Then I realized something - my players liked the tokens and terrain, but they liked it even better when we could game every week. My extra prep time translated into extra fun, but was it enough extra fun to make it worth it?

Below are some of the techniques I've adopted to get the most in-game fun out of every minute of out-of-game prep time.

1. Bottle Cap Minis

I have some minis, and for a while I found, printed out, cut out, glued, carefully cropped and numbered images of the monsters my party would be fighting.

This took up my time in several ways: not only all the work to create them, but sorting them out before each encounter, and planning encounters carefully to ensure I'd created the right tokens ahead of time. I was using up prep time, using up game time, and limiting my choices.

So I switched to bottle caps. I'll put down similar-looking ones for similar enemies, and try to vaguely match the theme. Caps with pictures of eagles on them become griffons, and that sort of thing. For large enemies, I cut out 2"x2" squares of cardboard and put a bottle cap on that.

I know my players miss having pictures of goblins in front of them, and being able to point at the number on the token and say, "I target goblin #2." But I know they don't miss waiting an extra minute before each battle for me to find the right tokens, and it's not much harder to say, "I target the Blue Moon on the left - that's the goblin with the spear, right?"

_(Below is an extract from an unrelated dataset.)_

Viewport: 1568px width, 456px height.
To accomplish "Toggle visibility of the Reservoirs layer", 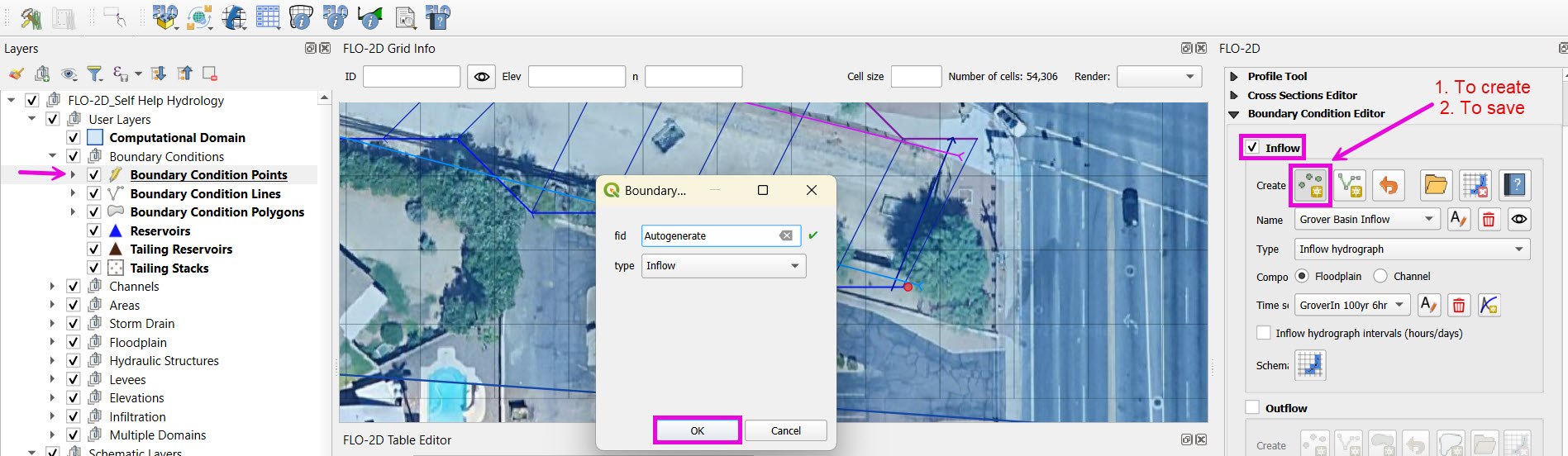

Yes, tokens are better and more fun than bottle caps. But now I have several extra hours a week that I can use to make other fun stuff for the game, or just to relax. I no longer have to scramble for the right token or mini, and I can represent any monster the players might encounter.

Was the switch worth it for me? Definitely. Is it worth it for you? That's up to you.

2. On the Table? It's Terrain

If I'm using bottle caps instead of tokens, what about those beautiful maps? There's nothing quite like a hand-sculpted, hand-painted castle or dungeon. Those epic battles get a lot more epic on paper models of ships or around a ski boot modified to look like the foot of a colossus.

That's great and all, but that takes a lot of time and money. If you have it, that's fantastic and your group will surely appreciate it. If you don't? You can still have fun battles with exciting terrain.

Spare pens and pencils become the walls of buildings. Dice become sculptures, pits or obstacles. Empty boxes of chocolates are pitted walls or tree stumps. Rubber bands laid down next to each other are rivers of lava that cross the battlefield. Pixie sticks are tenuous rope bridges across the chasms.

I'm not saying you need to scour your house to find the right impromptu terrain. I'm saying, just don't clear off the table as thoroughly before you game.

3. Table Books, Prep PDFs

A minor but frequent annoyance was schlepping all my books around the house. I kept them upstairs on a bookshelf in my room, took them over to my couch whenever I was preparing for a game, then brought them down and spread them out on the table whenever it was game time.

The maps kept ending up in different places. I always had to scramble for the right dice bag. Pens and pencils floated around constantly. When the game was over I'd have to schlep it all back. Sound familiar?

I finally gave up and cleared out an area on our game shelf downstairs. All the books, maps, minis, pens, pencils, dice and sundry go there at the end of the game. At the start of the game, I take them out and move them the five feet to the table. If the other DM who lives with me wants to borrow my DM screen for his game, he knows where to find it - and where to put it back.

But how do I prep without my books? Well, I use my laptop for prepping anyway. I type up plot notes and NPC stats, then print them off. So now I use .pdfs of my gaming books to prep. I don't have to move my books around, and I still have all the information I need.

This might not be viable if the books you use aren't available in PDF, in which case consider photocopying the pages you most often reference. It's been a significant time saver not to be always moving my books around and then looking for where I left them last.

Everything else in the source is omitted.